Valor econômico, v. 17, n. 4144, 02/12/2016. Política, p. A9

Moro é confrontado por Gilmar e senadores


Vandson Lima
Fabio Murakawa
 
O juiz da 13ª Vara Federal Sergio Moro foi confrontado por todos os lados no debate no Senado sobre abuso de autoridade. Contrário à aprovação, neste momento, de uma nova lei sobre o tema, que em sua opinião pode passar a ideia de que o legislativo age para barrar investigações em curso, Moro viu o ministro Gilmar Mendes, do Supremo Tribunal Federal (STF), ironizar sua posição.

"As operações vão continuar ocorrendo. Teríamos que buscar um ano sabático das operações para que o Congresso pudesse deliberar." Da mesma forma, Gilmar contrariou Moro ao respaldar a ação dos deputados, que um dia antes alteraram diversos tópicos do pacote anticorrupção.

De senadores do PT, Moro ouviu acusações de ter tomado decisões abusivas, como na interceptação telefônica de uma conversa dos ex-presidentes Dilma Rousseff e Luiz Inácio Lula da Silva. "Vossa excelência gosta muito dos Estados Unidos. Imagine um juiz de primeira instância do Texas gravar uma conversa de Bill Clinton com Obama e divulgá-la, em horário nobre, horas depois da gravação? Foi isso o que houve naquele caso", acusou Lindbergh Farias (PT-RJ). Moro devolveu: "Fica claro aqui que se está afirmando que eu, na condução do caso, cometi abuso de autoridade e devo ser punido. A intenção é de que o projeto de Abuso de Autoridade seja utilizado especificamente para criminalizar condutas de autoridades envolvidas na Operação Lava-Jato".

Alvo de nove inquéritos no âmbito da Lava-Jato e proponente da nova lei sobre abuso, o presidente do Senado Renan Calheiros (PMDB-AL) deu várias estocadas em Moro ao longo da audiência. Na mais direta delas, rememorou um texto escrito pelo magistrado há 12 anos, em 2004, sobre a Operação Mãos Limpas, na Itália. Moro usa a operação italiana como um manual de princípios na Lava-Jato.

"No artigo, era colocado como fundamental na investigação da Itália, como aqui no Brasil, o vazamento seletivo para a imprensa amiga. E que presunção da inocência não é um valor absoluto.
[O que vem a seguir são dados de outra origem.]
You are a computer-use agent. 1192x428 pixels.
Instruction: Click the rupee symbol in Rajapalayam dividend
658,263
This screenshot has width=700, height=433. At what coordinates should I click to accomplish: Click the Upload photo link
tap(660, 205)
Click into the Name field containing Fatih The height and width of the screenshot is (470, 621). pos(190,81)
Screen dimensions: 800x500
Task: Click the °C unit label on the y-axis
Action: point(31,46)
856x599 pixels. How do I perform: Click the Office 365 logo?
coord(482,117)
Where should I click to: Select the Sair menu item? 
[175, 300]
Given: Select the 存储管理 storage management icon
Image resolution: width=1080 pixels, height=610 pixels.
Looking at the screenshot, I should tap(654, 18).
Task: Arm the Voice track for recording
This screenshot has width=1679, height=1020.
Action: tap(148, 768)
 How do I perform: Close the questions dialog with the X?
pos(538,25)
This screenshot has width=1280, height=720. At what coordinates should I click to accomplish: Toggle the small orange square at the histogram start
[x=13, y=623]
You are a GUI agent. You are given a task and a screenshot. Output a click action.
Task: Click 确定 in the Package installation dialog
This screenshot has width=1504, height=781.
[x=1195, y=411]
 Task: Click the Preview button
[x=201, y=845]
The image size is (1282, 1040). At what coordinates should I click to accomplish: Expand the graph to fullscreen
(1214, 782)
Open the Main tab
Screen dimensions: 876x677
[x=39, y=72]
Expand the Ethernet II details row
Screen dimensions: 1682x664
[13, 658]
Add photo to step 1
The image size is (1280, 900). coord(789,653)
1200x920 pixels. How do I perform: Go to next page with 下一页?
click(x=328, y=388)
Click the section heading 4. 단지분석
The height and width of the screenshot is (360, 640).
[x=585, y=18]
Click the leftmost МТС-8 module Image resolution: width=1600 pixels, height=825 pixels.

Seria fundamental esclarecer isso", disse Renan. A palavra, no entanto, não foi dada a Moro na sequência, mas ao relator da matéria, senador Roberto Requião (PMDB-PR).

Apesar da situação desfavorável, Moro se manteve convicto de que a proposta é inadequada diante do cenário atual. "Talvez não seja o melhor momento para uma nova lei de abuso de autoridade. Existem investigações importantes, não só da Lava-Jato [em curso]. Uma nova lei poderia ser interpretada como tendo o efeito prático de tolher investigações. O Senado pode passar mensagem uma errada à sociedade brasileira", disse.

Caso o Senado leve em frente a proposta, Moro sugeriu uma emenda para que não configure crime a divergência das autoridades na interpretação da lei penal ou avaliação de fatos e provas. "Urge a salvaguarda que limite essa possibilidade", apontou.

Moro observou que "nenhum juiz é conivente com abuso de autoridade e qualquer legislação que venha a aprimorar desvios é bem vinda". Mas, apontou, "há que se ter cuidado para que, a pretexto de coibir abuso, não venha a cercear o mero cumprimento do dever".

O juiz concluiu que a sociedade anseia pelo combate mais efetivo da corrupção. Neste sentido, bateu duro nas alterações feitas pela Câmara dos Deputados no pacote anticorrupção. "As emendas da meia-noite não permitem debate mais aprofundado. Há que se tomar todo cuidado para evitar a criminalização do exercício da jurisdição."

Parlamentares como Randolfe Rodrigues (Rede-AP) e Alvaro Dias (PV-PR) apresentaram um texto alternativo para o abuso de autoridade, agregando as sugestões de Moro.

Apesar das divergências, Renan disse que está mantida para o dia 6, terça-feira, a previsão de votação do projeto no Senado. Ao final do debate, o presidente do Senado aproveitou para deixar no ar dúvidas sobre a atuação do deputado Onyx Lorenzoni (DEM-RS), relator das "10 medidas contra a corrupção" na Câmara, que instantes antes havia sido elogiado por Moro.